(WHAT THE EXERCISE ASKS):
Copy the lines exactly, starting at the line that contains "Click the reward" and ending with the last line of the records.

#### SOURCE DATA ####

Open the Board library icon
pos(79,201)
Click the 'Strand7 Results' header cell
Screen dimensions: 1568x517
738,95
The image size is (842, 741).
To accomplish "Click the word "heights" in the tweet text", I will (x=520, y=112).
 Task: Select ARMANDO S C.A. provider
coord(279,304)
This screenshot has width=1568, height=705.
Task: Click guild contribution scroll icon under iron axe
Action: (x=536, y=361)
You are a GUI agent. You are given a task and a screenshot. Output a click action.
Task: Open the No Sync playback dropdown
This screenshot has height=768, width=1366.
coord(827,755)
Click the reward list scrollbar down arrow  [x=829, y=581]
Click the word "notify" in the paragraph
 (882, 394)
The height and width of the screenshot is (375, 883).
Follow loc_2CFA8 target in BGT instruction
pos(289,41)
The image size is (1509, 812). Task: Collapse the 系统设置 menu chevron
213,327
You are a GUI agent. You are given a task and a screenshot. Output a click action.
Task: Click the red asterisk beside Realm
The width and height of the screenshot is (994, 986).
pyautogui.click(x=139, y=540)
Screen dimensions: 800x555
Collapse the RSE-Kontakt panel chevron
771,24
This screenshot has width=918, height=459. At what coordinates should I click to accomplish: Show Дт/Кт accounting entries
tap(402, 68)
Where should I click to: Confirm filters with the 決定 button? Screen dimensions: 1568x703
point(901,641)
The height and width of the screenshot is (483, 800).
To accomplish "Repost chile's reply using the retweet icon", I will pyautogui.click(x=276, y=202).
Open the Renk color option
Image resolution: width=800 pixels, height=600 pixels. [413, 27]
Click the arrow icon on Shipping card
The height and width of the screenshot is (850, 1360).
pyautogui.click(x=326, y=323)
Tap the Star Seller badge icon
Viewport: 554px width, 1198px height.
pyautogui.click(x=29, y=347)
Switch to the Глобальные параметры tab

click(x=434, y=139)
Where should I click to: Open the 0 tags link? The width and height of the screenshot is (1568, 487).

####

(REPLY):
Click the reward list scrollbar down arrow  [x=829, y=581]
Click the word "notify" in the paragraph
 (882, 394)
The height and width of the screenshot is (375, 883).
Follow loc_2CFA8 target in BGT instruction
pos(289,41)
The image size is (1509, 812). Task: Collapse the 系统设置 menu chevron
213,327
You are a GUI agent. You are given a task and a screenshot. Output a click action.
Task: Click the red asterisk beside Realm
The width and height of the screenshot is (994, 986).
pyautogui.click(x=139, y=540)
Screen dimensions: 800x555
Collapse the RSE-Kontakt panel chevron
771,24
This screenshot has width=918, height=459. At what coordinates should I click to accomplish: Show Дт/Кт accounting entries
tap(402, 68)
Where should I click to: Confirm filters with the 決定 button? Screen dimensions: 1568x703
point(901,641)
The height and width of the screenshot is (483, 800).
To accomplish "Repost chile's reply using the retweet icon", I will pyautogui.click(x=276, y=202).
Open the Renk color option
Image resolution: width=800 pixels, height=600 pixels. [413, 27]
Click the arrow icon on Shipping card
The height and width of the screenshot is (850, 1360).
pyautogui.click(x=326, y=323)
Tap the Star Seller badge icon
Viewport: 554px width, 1198px height.
pyautogui.click(x=29, y=347)
Switch to the Глобальные параметры tab

click(x=434, y=139)
Where should I click to: Open the 0 tags link? The width and height of the screenshot is (1568, 487).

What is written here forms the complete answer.